Governor John Kasich changed eligibility rules to add 450,000 Ohioans to Medicaid last year. The budget he presents to the Legislature will be silent on reauthorizing those rules, but will call for changes to find savings elsewhere in the program.

Ohio Governor John Kasich regards Medicaid expansion as a priority. He knows many of fellow Republican legislators don’t share that view. But rather than set up a battle over the issue, Kasich has make a budget move that will table the issue for now, while leaving 450,000 newly eligible residents on Medicaid.

The Columbus Dispatch reports this morning that Kasich will unveil a 2-year budget proposal that is silent on reauthorizing the expanded eligibility criteria that took effect last year. The governor also seeks to find efficiencies in the program through expanded use of managed care, and in fact has already taken steps in this area.

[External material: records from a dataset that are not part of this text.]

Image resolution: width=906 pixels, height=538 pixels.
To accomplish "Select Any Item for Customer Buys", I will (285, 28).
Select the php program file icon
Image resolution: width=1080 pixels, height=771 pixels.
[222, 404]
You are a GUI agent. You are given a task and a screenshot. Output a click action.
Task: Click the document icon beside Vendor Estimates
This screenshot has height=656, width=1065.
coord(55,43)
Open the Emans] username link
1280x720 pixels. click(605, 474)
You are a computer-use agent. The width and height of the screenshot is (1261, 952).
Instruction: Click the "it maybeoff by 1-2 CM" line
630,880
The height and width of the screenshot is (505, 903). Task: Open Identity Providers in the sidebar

Kasich Administration officials believe things can stay just as they are unless the Legislature proactively moves to change the criteria or cut Medicaid funding. But even that second step might not remove individual Ohioans from the rolls; the governor could instead cut payments to hospitals and institutions. Lawmakers know this, and despite the opposition many have to expanding eligibility, many will accept the choice of avoiding a direct vote on the issue.

Senate President Keith Faber told the Dispatch, “I don’t support Medicaid expansion. But it expanded, and now we have to make it work.”

Ohio’s use of managed care to find savings has had mixed success, with some longtime providers reporting payment interruptions earlier this year. Reports suggest the next step will be to bring managed care to the mental health services sector, which is proving a popular area for states seeking savings. Iowa unveiled plans to expand managed care in this area recently.

Such changes would require federal approval. Kasich has also discussed increasing “personal responsibility.” In some states with Republican leadership, lawmakers have sought requirements that Medicaid recipients show they have a job or are seeking one. CMS previously rejected this request of former Pennsylvania Tom Corbett, but there have been signs the Obama Administration may have softened on this point, as North Carolina and Alabama have weighed expansion.